• [Task goal]
Instruction for the entries that follow: retype exactly the lines from the line with "Given: Select the" to the line with "You are a GUI", both included, and omit all others.
++++ Task material
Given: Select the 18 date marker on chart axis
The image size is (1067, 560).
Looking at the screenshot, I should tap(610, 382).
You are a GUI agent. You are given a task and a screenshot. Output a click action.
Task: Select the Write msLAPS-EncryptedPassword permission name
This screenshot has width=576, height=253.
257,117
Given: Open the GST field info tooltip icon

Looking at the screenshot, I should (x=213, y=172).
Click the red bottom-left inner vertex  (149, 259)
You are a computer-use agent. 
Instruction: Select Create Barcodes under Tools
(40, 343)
++++++++
++++ Task material
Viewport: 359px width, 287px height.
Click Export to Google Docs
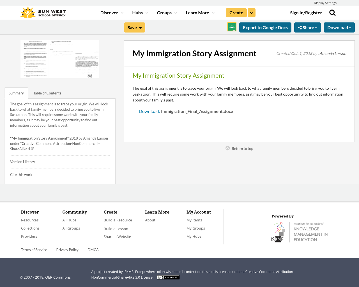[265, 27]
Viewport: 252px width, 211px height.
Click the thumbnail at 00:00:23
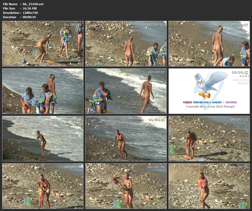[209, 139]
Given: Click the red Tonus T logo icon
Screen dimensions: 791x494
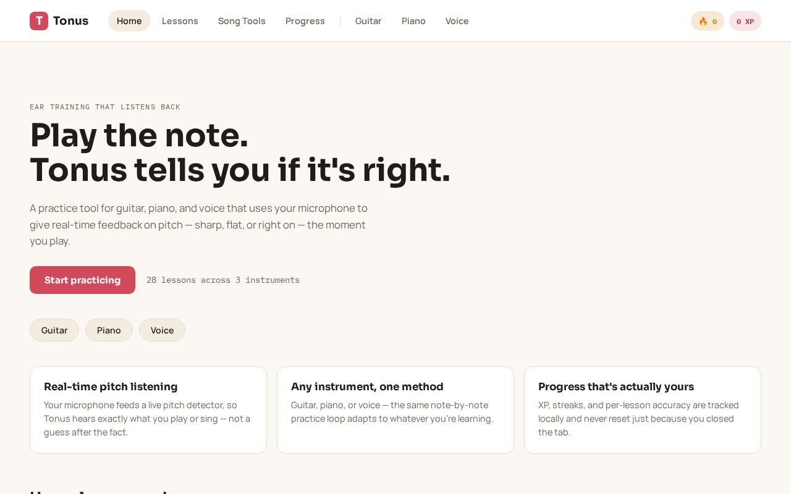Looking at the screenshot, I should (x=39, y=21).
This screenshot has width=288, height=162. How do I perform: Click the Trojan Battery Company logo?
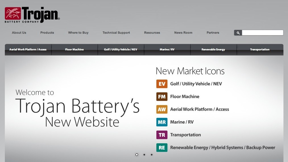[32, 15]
++++++++
• [Output]
Given: Select the 18 date marker on chart axis
The image size is (1067, 560).
Looking at the screenshot, I should tap(610, 382).
You are a GUI agent. You are given a task and a screenshot. Output a click action.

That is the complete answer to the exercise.